What the task requires: Only the lines below from the one containing "This screenshot has height=158, width=158." to the one containing "Task: Click the Your Balance card" should be repeated, both included and unchanged.

[Start of section]

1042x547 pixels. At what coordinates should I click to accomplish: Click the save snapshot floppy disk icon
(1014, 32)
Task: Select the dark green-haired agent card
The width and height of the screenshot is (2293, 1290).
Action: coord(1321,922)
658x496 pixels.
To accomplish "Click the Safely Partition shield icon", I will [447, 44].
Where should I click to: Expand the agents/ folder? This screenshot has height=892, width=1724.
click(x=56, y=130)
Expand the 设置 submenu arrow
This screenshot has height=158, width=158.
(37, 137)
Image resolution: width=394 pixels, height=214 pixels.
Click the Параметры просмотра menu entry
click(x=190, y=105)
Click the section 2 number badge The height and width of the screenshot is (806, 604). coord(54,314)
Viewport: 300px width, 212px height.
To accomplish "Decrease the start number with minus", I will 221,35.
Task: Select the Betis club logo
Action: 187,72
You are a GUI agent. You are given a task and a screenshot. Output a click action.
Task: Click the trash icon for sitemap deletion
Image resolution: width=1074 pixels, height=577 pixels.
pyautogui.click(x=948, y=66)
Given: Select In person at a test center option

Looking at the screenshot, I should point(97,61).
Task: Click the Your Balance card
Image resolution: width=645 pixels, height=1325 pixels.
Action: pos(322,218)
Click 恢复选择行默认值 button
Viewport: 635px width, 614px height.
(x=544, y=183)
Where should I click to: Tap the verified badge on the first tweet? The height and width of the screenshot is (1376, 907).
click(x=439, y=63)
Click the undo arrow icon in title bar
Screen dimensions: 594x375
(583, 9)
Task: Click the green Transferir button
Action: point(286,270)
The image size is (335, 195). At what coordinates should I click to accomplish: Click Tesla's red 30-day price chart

[End of section]

Written response:
This screenshot has height=158, width=158.
(37, 137)
Image resolution: width=394 pixels, height=214 pixels.
Click the Параметры просмотра menu entry
click(x=190, y=105)
Click the section 2 number badge The height and width of the screenshot is (806, 604). coord(54,314)
Viewport: 300px width, 212px height.
To accomplish "Decrease the start number with minus", I will 221,35.
Task: Select the Betis club logo
Action: 187,72
You are a GUI agent. You are given a task and a screenshot. Output a click action.
Task: Click the trash icon for sitemap deletion
Image resolution: width=1074 pixels, height=577 pixels.
pyautogui.click(x=948, y=66)
Given: Select In person at a test center option

Looking at the screenshot, I should point(97,61).
Task: Click the Your Balance card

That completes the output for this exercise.